His policy team came to the same conclusion. “Stay away from FTX.” He will not criticise those companies that did invest, acknowledging only that there was a sense of FOMO (fear of missing out) among the venture community.
Instead, he thinks crypto and its underlying technology can have a positive effect. “It’s not a mainstream view at all, but someone needs to tell a positive story here. I think there will be a new wave that balances the power of big companies with small companies. Blockchains are a very important issue because they level the playing field.”
Andreessen Horowitz, otherwise known as A16z, has long taken an interest in web3 and decentralised technology and is a big investor in the space.
In contrast, Dixon lays blow after blow on Alphabet, Apple, Amazon and Meta in his book, accusing Big Tech of stifling innovation, taxing creativity and concentrating money and power in the hands of the few. His argument feels like an unusual stance from someone whose fund made a fortune as an early investor in Facebook, yet Dixon argues that this is all part of the evolution of the web and that the present status quo is not intractable. “There is a chance to create the internet you want, not the internet you inherited.”
Ostracised he might be, but he is tech to his core. He sold his business Hunch, a product recommendation site, to eBay for $80 million in 2011. He has been an Andreesen partner since 2012 and was an early investor in Coinbase, Stripe and Pinterest.
“Part of what inspired me is I had a whole generation of entrepreneur friends who were just wiped out in 2011 by Twitter or Facebook,” referencing when the social networks revoked access for some companies to their software interface. “It was like if Apple just shut down the App Store.” This showed him early on how much power these companies have over the internet and developers.
He criticises the deal we have all made with these corporations to use their services, namely “widespread user surveillance” and “a lack of control” over what we see and watch. His book paints a picture of a world wide web underpinned by decentralised blockchain, uncontrolled by one entity, with “software as an art form, with the internet as its canvas”.

LISTED RECORDS ▸
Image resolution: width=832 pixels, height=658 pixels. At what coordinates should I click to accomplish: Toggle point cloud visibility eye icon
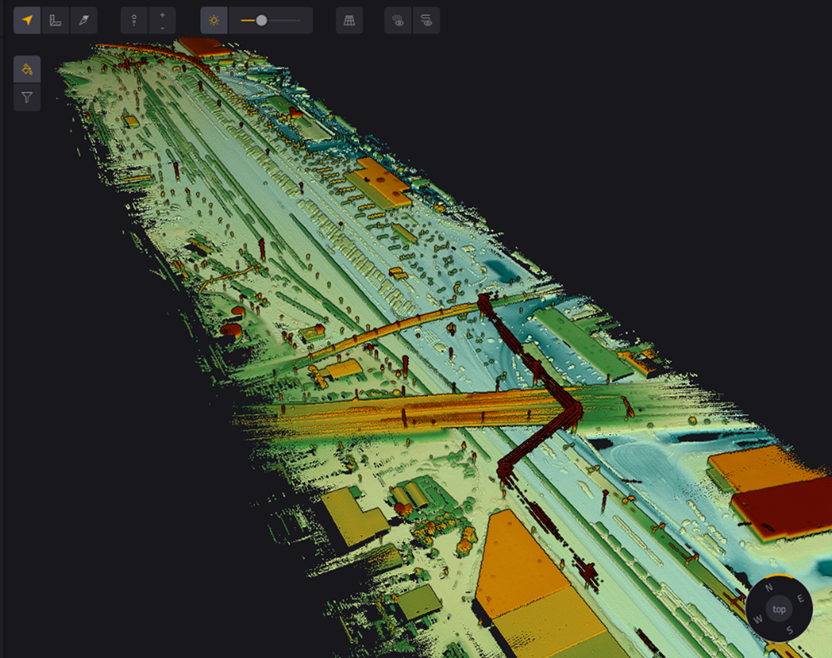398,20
...
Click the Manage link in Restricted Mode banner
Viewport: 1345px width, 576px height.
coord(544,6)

DIRECTIONS ▸
**a)** Answer these questions about the profile of Dixon and his views on blockchain:
(i) What did Dixon's policy team tell him about FTX?
(ii) What was Hunch, and for how much did Dixon sell it to eBay?
(iii) Since what year has Dixon been an Andreessen partner?
**b)** Carry on the profile of Dixon and his views on blockchain after its final sentence.
The data comes from a separate source and has no connection to the text.

ANSWERS FOR EACH ITEM ▸
**a)**
(i) "Stay away from FTX."
(ii) Hunch was a product recommendation site, which he sold to eBay for $80 million in 2011.
(iii) 2012.

**b)**
As a blockchain evangelical running Andreessen Horowitz’s crypto fund, Dixon idealises an internet future in a world free from the power of Big Tech players that at present “get to rewrite the rules of the entire game for their sole benefit”. He believes that the power of the technology powerhouses will continue if AI develops in its current form. “The technology industry is 100 per cent focused on AI right now. I get it, I used to be an engineer, it’s a miracle technology. But as someone who cares about the internet, I worry it’s just going to reinforce all the centralisation issues.
“AI is a technology that rewards massive amounts of capital and computer data. It’s aligned with existing business models; if you’re Microsoft, this is great. You can sell more databases and those products will be good. But it’s not going to be disruptive in the strict sense.”
While the idea of a new internet order sounds utopian, how plausible is it? The book certainly has some influential backers, endorsed by Sam Altman, the chief executive of OpenAI and today’s golden boy of Silicon Valley, as well as by Bob Iger, the chief executive of Disney.
The closest existing example Dixon gives is that of Eve Online, the computer game ecosystem whose players trade across a fictional galaxy and is building “a decentralised peer-to-peer economy”.
There is no straightforward path. Just like a game, he wants to see rules in place, “referees and policymakers”, who can support the entrepreneurs building the new wave of the internet. In his opinion, as the blockchain and start-ups get better, the web will begin to look very different in the future.
Read Write Own, Building the Next Era of the Internet, by Chris Dixon is published by Cornerstone Press, a division of Penguin RandomHouse.